TRECHO PARA LEITURA –
O filme da Netflix que fará você repensar sua vida atual e o quanto mudou desde os 18 anos

O filme da Netflix que fará você repensar sua vida atual e o quanto mudou desde os 18 anos

O tempo passa, mas o que é bom, o que de fato tem valor e merece ser rememorado fica — às vezes para sempre, às vezes, nem tanto —, assim como fica também a obsessão dos diretores em nos esfregar no rosto a ideia de que no passado, sim, éramos felizes. O mais novo membro desse clube dos saudosos confessos é o sueco Jonatan Etzler, que com “Tudo de Novo, Mais Uma Vez” retoma todos os arcaicíssimos chavões do subgênero, conseguindo a mágica de nunca deixar ninguém entediado, e quase até arranca uma furtiva lágrima de quem vence seus atávicos preconceitos originais. Cheio de boas metáforas e piadas metalinguísticas, o despretensioso trabalho de Etzler até pode vencer pelo cansaço, mas antes disso, o que se tem é bom entretenimento com pinceladas de alguma filosofia, nessa ordem, sem maiores consequências.

O roteiro das irmãs Sofie e Tove Forsman, definitivamente, passa longe de ser inventivo — no segundo ato, a trilha sonora escolhida por Adam Nordén dá uma pista sobre de onde terá surgido a inspiração para o enredo —, o que, neste caso, conta a favor de “Tudo de Novo, Mais Uma Vez”. O diretor sabe muito bem como desarmar a fórmula previsível da mulher no começo de uma meia-idade cheia de percalços, a despeito do gênero que alguém tenha ou com o qual se identifique mais, e que, tolamente, deseja com todo o ardor retroceder mais de duas décadas no curso da vida — só concebo que alguém desenvolva esse grau de paranoia no caso ou de levar uma vida miseravelmente falta de sentido ou de sofrer de uma imaturidade paralisante, e tanto nesta quanto na primeira circunstância, deve receber atenção psiquiátrica urgente. Etzler o faz mirando Amelia, a protagonista interpretada por Hedda Stiernstedt, de igual para igual, ou por outra, se Amelia comporta-se como criança (ou adolescente, o que, não raro, dá no mesmo), enxerguemo-la como tal. Um primeiro flashback bem conduzido, sem dúvida a marca registrada do filme, mostra a personagem de Stiernstedt como a garota mais descolada de Skåberga, no interior da Suécia, outra de suas ideias fixas. Na próxima tomada, Amelia, aos quarenta anos, se vê em palpos de aranha no trabalho, no qual tem o suporte da chefe, de Klara Zimmergren, mas lida mal com a questão e é demitida, mas logo a seguir, esclarece que ela mesma se retira do posto. Tanto num cenário como no outro, Amelia está completando anos, mecanismo retórico que, além de prescindível, congela um pouco o ritmo da história. Aos poucos, torna-se evidente a descompensação mental de que se falou anteriormente, sem que se sinta pesar a mão em nenhum momento. Como toda pessoa patologicamente a lidar com suas falhas, a moça vai parar no balcão da lanchonete de Max, o ex-namorado vivido por Qalil Ismail — há outras menções a drogas, ilegais, mas nada que inviabilize o lazer conjunto de pais e filhos. Já visivelmente bêbada, entra Fiona, de Miriam Ingrid, a ex-melhor amiga, com quem compartilhou uma certa cápsula do tempo, enterrada pelo de uma estrada sossegada, mas traiçoeira, na qual as duas guardaram seus desejos para o futuro.

TAREFA ESCRITA 1 – Copie da crítica do filme, sem nenhuma alteração, o trecho que começa em "O tempo passa, mas" e vai até "sem maiores consequências.".
TAREFA ESCRITA 2 – Dê continuidade à crítica do filme a partir do ponto em que o texto termina.

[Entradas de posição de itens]

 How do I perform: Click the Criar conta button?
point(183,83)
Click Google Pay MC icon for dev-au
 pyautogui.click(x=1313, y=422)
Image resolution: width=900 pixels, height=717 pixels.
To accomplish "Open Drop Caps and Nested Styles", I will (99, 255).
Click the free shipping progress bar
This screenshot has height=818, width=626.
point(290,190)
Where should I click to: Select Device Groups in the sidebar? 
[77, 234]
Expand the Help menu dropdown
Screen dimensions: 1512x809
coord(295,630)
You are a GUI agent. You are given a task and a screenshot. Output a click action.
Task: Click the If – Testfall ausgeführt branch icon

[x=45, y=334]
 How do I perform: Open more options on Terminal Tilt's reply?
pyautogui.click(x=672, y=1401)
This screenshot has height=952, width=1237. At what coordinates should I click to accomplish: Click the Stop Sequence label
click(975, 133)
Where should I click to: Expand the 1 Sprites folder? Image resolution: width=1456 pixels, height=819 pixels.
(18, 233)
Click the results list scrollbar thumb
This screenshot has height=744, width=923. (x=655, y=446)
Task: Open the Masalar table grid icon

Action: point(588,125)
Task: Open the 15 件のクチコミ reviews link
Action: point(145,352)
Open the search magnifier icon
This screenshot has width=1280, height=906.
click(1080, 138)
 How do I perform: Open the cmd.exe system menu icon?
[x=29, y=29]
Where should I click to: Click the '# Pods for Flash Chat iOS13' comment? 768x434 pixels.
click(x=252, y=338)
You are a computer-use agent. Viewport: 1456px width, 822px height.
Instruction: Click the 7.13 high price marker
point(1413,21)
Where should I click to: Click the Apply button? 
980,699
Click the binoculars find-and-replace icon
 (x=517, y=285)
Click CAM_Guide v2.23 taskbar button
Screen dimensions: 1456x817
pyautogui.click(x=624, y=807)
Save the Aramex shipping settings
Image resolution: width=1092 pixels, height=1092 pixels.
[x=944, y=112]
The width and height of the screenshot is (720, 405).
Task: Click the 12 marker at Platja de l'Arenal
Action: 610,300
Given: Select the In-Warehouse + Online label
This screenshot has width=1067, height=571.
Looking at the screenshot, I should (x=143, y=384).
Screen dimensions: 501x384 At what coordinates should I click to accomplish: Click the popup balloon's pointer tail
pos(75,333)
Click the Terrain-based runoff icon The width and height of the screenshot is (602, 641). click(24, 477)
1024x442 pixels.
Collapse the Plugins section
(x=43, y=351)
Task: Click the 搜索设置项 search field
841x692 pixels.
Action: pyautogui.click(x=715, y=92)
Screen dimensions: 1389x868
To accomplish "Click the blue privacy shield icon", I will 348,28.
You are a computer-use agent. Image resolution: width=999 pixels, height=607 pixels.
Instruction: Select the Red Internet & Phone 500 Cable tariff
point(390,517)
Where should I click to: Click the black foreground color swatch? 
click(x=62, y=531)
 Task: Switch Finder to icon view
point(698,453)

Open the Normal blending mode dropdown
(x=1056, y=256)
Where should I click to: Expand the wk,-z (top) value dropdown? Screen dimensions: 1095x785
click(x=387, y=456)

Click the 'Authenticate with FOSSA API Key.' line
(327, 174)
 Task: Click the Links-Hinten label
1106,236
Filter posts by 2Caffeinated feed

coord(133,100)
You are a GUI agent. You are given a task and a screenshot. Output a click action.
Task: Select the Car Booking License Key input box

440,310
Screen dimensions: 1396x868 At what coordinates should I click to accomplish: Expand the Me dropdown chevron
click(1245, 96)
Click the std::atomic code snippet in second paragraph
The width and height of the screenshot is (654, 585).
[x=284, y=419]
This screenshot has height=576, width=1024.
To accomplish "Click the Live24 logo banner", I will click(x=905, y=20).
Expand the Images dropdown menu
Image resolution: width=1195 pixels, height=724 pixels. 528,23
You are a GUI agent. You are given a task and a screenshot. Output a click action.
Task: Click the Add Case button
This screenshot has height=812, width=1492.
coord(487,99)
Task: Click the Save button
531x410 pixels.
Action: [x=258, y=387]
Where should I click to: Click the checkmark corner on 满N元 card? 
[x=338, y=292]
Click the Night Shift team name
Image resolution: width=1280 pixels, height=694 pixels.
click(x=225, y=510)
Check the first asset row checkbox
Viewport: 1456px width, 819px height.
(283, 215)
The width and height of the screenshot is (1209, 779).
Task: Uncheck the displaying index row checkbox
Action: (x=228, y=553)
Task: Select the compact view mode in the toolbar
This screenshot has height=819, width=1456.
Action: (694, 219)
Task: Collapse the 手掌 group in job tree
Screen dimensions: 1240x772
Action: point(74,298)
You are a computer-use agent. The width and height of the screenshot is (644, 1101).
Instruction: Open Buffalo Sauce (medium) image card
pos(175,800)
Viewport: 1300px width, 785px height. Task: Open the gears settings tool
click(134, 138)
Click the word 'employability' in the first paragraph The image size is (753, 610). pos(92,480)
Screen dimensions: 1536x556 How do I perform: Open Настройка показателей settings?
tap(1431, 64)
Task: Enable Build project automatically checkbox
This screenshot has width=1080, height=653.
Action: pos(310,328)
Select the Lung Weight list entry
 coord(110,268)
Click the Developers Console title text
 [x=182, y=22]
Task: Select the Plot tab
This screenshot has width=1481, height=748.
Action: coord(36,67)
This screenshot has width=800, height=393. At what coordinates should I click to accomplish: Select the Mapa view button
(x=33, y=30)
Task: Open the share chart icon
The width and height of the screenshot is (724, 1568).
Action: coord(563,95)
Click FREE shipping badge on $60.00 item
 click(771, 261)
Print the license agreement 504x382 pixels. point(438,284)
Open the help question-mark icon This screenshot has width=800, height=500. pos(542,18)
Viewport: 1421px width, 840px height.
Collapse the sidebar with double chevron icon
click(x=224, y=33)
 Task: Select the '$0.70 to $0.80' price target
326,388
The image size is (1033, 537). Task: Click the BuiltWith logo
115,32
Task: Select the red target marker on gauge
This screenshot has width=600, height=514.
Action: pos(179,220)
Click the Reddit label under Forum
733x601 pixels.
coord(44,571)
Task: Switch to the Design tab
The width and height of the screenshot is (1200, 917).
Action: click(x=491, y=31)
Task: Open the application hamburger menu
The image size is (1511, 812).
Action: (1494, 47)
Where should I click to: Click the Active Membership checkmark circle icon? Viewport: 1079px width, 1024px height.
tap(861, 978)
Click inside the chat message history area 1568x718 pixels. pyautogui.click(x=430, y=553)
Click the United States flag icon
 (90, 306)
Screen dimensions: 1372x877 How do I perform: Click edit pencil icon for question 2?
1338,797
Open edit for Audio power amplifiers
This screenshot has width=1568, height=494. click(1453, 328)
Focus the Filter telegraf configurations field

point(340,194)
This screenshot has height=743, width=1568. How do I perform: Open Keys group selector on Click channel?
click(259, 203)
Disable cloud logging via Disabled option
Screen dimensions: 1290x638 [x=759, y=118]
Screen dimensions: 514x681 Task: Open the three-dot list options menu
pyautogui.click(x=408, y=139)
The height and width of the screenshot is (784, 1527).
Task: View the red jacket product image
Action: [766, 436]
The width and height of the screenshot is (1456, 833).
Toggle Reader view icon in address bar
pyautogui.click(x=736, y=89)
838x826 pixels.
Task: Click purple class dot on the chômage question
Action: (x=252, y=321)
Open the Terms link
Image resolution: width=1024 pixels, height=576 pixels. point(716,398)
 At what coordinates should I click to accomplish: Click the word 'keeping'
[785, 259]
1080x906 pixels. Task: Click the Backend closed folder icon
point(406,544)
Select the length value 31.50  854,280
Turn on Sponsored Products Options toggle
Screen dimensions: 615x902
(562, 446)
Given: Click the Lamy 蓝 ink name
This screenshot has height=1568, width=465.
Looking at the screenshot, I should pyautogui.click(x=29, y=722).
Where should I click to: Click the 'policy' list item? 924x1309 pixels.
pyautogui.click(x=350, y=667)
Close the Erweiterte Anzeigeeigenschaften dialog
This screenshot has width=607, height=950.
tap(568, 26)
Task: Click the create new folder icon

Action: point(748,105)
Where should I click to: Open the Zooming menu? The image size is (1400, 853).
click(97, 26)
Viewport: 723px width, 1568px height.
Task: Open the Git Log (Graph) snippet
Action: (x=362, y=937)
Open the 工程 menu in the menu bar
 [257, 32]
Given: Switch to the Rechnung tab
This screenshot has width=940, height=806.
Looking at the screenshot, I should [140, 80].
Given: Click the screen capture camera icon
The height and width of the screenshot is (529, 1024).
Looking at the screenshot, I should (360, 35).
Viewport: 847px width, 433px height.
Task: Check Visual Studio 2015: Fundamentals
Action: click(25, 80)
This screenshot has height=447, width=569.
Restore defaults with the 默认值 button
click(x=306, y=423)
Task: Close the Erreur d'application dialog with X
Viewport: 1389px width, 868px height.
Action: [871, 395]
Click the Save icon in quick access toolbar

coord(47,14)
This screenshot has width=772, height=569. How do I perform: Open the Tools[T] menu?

RESPOSTA 1 –
O tempo passa, mas o que é bom, o que de fato tem valor e merece ser rememorado fica — às vezes para sempre, às vezes, nem tanto —, assim como fica também a obsessão dos diretores em nos esfregar no rosto a ideia de que no passado, sim, éramos felizes. O mais novo membro desse clube dos saudosos confessos é o sueco Jonatan Etzler, que com “Tudo de Novo, Mais Uma Vez” retoma todos os arcaicíssimos chavões do subgênero, conseguindo a mágica de nunca deixar ninguém entediado, e quase até arranca uma furtiva lágrima de quem vence seus atávicos preconceitos originais. Cheio de boas metáforas e piadas metalinguísticas, o despretensioso trabalho de Etzler até pode vencer pelo cansaço, mas antes disso, o que se tem é bom entretenimento com pinceladas de alguma filosofia, nessa ordem, sem maiores consequências.

RESPOSTA 2 –
A trama começa a fazer sentido mesmo quando Etzler confessa ele mesmo as suas neuras, como a recorrente alusão a “Feitiço do Tempo” (1993) ainda hoje o longa definitivo sobre avanço e retrocesso, no tempo e na vida, dores do crescimento, mágoas, conversão e assuntos correlatos — muito mais que os primos “Peggy Sue – Seu Passado a Espera” (1986), dirigido por Francis Ford Coppola, ou “De Volta para o Futuro” (1985), levado à tela por Robert Zemeckis. Não por acaso, é no filme de Harold Ramis que Amelia encontra a chave para vencer a sina de ter dezoito anos para sempre (“cuidado com o que desejas”, já dizia o profeta), aceitar-se e tornar-se quem é, o que passa diretamente pela figura encarnada por Ingrid, mistura de superego e um outro sentimento que não ousa dizer o próprio nome, de quem, justificadamente, fugia. Espécie de “Quero Ser Grande” (1988) às avessas, outro clássico a respeito do tema, bancado pela visionária Penny Marshall (1943-2018), “Tudo de Novo, Mais Uma Vez” tem seus méritos, mas precisa de um sucinto manual para ser mais bem fruído. De todo modo, vale a pena tentar.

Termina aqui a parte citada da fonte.